Stored items:

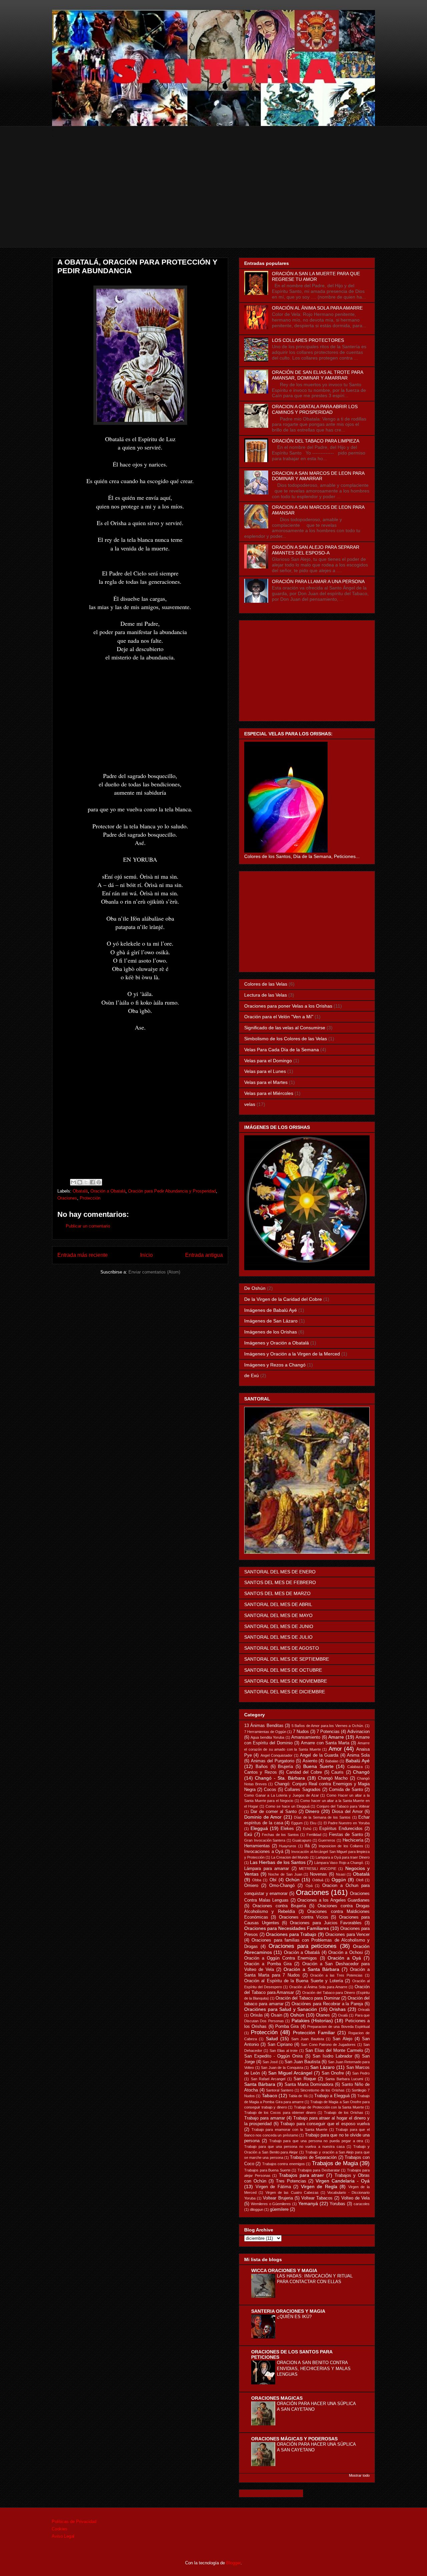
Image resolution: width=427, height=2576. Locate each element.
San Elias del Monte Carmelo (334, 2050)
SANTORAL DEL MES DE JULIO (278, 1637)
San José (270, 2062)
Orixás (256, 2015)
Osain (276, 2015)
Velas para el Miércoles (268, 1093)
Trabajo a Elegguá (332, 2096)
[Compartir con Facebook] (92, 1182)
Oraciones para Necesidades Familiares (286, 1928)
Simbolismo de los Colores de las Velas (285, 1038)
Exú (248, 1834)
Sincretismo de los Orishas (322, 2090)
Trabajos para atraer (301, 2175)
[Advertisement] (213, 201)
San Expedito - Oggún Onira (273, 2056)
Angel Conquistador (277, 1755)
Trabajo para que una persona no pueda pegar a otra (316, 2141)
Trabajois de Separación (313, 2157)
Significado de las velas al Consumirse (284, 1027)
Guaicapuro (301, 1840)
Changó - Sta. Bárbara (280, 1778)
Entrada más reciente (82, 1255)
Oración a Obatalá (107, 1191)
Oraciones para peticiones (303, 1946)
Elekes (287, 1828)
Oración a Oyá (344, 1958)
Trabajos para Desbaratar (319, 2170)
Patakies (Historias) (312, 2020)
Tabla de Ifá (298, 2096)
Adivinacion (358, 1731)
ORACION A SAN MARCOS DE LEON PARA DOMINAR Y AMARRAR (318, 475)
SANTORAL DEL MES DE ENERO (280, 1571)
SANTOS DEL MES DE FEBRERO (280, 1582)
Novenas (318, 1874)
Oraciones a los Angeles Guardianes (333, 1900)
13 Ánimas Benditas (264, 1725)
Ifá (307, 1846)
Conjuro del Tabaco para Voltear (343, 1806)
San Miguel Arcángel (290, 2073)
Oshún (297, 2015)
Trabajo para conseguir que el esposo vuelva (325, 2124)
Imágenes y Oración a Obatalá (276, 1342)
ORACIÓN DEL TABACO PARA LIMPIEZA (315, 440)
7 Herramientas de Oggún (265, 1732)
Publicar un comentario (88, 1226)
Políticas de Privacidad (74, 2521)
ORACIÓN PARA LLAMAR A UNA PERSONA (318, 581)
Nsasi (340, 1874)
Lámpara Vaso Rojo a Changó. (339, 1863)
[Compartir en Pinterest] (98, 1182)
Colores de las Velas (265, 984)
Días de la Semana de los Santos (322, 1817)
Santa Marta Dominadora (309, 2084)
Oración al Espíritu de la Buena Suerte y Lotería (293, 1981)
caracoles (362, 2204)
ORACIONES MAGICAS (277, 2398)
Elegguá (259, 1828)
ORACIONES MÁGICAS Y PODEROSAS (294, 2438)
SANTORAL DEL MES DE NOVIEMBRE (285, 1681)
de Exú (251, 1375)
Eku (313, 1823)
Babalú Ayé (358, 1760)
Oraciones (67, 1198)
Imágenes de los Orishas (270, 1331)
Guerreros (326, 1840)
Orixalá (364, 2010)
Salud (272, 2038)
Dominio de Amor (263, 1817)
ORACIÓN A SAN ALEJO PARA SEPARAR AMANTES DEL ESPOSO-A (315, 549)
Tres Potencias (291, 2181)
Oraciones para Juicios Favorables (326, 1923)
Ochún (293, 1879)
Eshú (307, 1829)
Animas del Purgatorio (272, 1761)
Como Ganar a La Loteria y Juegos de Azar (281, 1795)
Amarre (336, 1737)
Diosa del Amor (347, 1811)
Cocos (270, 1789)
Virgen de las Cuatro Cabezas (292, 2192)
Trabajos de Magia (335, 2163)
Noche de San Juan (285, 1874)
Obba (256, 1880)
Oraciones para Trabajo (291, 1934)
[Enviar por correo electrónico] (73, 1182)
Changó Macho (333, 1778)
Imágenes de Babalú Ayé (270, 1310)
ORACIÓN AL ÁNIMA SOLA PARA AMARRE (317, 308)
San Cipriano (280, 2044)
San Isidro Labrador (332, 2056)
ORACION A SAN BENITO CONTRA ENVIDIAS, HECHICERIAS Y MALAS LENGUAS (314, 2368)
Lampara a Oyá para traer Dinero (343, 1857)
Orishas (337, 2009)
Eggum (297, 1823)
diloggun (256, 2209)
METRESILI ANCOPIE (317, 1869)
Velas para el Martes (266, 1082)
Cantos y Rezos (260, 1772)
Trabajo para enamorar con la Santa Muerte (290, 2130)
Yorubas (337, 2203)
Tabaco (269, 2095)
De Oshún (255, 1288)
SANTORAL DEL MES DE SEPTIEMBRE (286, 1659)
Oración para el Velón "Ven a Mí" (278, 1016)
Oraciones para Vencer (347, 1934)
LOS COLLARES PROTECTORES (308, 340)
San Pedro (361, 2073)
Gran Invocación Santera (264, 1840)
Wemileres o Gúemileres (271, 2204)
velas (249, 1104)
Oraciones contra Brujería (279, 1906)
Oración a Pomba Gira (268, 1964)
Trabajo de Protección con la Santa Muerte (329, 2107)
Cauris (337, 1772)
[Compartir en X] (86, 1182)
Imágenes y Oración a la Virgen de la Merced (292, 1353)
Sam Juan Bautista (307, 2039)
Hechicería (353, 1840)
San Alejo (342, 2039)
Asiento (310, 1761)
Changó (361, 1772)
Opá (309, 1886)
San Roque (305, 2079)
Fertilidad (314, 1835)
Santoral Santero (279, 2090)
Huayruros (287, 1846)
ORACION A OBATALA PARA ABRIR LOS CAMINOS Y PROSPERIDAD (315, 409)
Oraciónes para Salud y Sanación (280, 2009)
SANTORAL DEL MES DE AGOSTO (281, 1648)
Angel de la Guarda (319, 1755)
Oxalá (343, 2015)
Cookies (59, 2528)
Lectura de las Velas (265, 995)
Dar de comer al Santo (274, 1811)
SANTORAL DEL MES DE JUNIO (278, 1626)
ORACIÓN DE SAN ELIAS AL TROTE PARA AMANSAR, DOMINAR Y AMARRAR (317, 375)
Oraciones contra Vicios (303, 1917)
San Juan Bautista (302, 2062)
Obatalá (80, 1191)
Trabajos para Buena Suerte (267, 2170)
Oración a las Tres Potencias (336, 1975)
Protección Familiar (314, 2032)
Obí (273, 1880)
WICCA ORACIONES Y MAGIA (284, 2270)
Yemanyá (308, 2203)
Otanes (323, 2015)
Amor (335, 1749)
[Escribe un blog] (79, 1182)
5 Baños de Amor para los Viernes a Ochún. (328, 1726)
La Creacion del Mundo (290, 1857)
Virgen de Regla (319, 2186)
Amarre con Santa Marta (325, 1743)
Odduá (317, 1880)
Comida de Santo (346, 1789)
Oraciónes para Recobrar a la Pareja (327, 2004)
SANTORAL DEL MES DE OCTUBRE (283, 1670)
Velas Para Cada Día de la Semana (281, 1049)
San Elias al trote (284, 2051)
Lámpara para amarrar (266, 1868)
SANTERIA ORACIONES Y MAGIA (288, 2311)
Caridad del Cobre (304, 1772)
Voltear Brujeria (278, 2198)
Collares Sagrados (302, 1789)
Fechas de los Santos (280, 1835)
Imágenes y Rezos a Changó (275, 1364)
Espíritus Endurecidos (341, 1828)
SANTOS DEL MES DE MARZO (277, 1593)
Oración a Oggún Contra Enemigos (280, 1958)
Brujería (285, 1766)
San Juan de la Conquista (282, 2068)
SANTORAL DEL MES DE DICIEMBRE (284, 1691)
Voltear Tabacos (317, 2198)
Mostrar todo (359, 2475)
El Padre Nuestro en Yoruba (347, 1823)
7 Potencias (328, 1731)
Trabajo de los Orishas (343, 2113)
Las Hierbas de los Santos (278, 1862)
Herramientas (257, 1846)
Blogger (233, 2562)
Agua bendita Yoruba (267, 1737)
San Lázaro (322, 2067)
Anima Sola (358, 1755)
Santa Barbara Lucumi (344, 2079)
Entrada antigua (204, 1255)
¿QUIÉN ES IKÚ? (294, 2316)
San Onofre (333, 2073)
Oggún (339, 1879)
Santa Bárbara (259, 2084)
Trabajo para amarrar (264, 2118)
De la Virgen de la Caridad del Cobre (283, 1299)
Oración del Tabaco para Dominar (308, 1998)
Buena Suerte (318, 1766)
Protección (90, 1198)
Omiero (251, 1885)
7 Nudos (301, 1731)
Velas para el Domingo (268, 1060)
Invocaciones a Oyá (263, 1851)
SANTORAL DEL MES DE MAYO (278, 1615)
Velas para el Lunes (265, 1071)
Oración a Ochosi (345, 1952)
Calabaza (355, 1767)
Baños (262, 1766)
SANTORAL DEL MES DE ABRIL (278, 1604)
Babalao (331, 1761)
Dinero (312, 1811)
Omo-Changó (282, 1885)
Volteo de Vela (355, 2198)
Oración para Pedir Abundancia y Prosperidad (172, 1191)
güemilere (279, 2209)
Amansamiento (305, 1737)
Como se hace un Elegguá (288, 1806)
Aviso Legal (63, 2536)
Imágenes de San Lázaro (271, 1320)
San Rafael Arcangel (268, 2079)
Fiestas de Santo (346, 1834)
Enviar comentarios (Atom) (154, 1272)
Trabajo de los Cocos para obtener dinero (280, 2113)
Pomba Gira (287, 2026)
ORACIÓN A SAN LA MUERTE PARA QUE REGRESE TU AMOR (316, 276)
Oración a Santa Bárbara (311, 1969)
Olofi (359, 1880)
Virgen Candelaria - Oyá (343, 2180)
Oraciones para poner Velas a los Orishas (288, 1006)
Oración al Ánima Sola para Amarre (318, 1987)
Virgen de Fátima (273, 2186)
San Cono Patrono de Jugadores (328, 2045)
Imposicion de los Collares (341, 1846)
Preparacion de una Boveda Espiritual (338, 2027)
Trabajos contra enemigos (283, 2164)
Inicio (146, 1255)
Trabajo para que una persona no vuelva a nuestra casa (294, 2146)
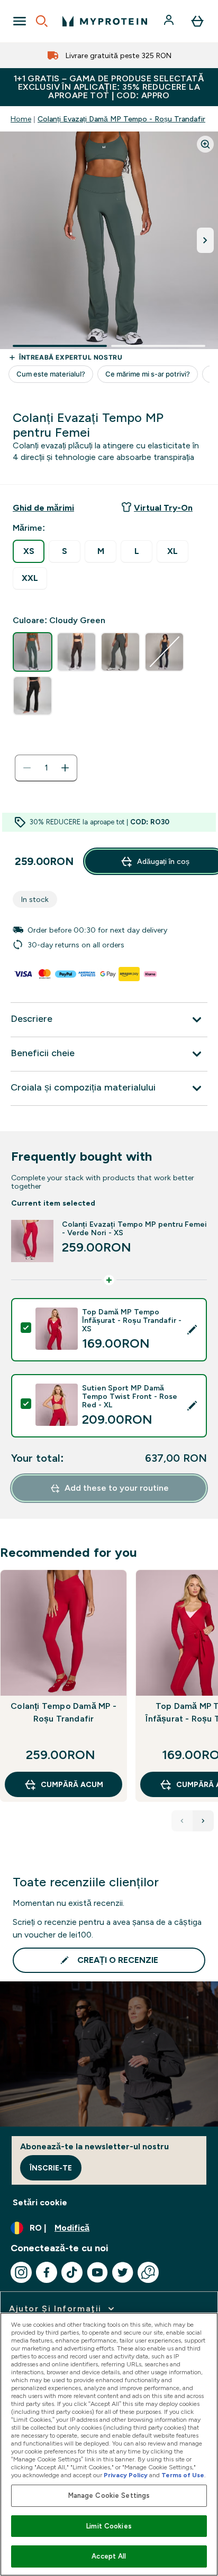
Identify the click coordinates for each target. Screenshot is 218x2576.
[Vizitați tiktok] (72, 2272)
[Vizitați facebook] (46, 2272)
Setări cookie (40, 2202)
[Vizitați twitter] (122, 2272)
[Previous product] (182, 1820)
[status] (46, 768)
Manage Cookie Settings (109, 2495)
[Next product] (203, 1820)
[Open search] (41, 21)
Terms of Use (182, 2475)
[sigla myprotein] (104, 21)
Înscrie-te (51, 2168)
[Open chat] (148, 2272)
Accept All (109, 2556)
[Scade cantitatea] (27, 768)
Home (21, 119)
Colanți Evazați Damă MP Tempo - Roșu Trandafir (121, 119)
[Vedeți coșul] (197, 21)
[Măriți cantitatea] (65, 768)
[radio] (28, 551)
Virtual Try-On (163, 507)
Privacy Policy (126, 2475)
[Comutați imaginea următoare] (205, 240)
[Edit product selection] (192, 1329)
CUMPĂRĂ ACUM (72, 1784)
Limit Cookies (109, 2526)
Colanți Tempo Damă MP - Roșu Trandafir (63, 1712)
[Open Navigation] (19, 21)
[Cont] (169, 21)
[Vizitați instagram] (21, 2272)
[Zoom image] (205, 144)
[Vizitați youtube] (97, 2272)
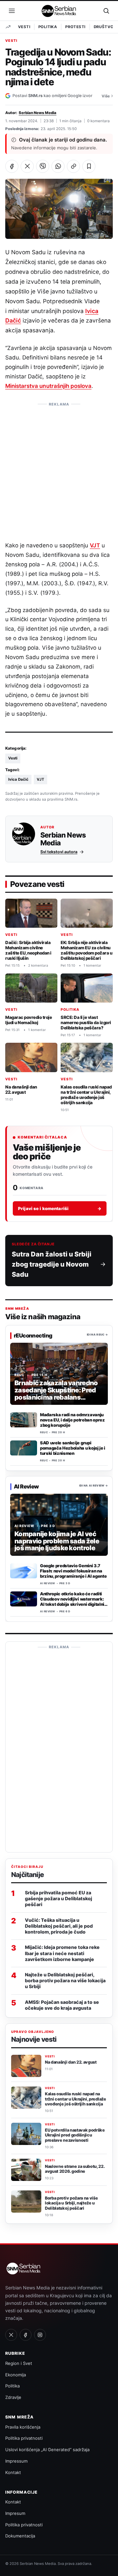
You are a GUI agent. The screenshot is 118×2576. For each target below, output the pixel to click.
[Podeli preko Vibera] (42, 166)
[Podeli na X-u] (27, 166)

Task brief >> Restate the data word for word from its first line through the line with "Sincretismo de los Orishas (322, 2090)", leaving out any picture along the way.

Result below >>
Image resolution: width=427, height=2576. Locate each element.
San Elias del Monte Carmelo (334, 2050)
SANTORAL DEL MES DE JULIO (278, 1637)
San José (270, 2062)
Orixás (256, 2015)
Osain (276, 2015)
Velas para el Miércoles (268, 1093)
Trabajo a Elegguá (332, 2096)
[Compartir con Facebook] (92, 1182)
Oraciones para Necesidades Familiares (286, 1928)
Simbolismo de los Colores de las Velas (285, 1038)
Exú (248, 1834)
Sincretismo de los Orishas (322, 2090)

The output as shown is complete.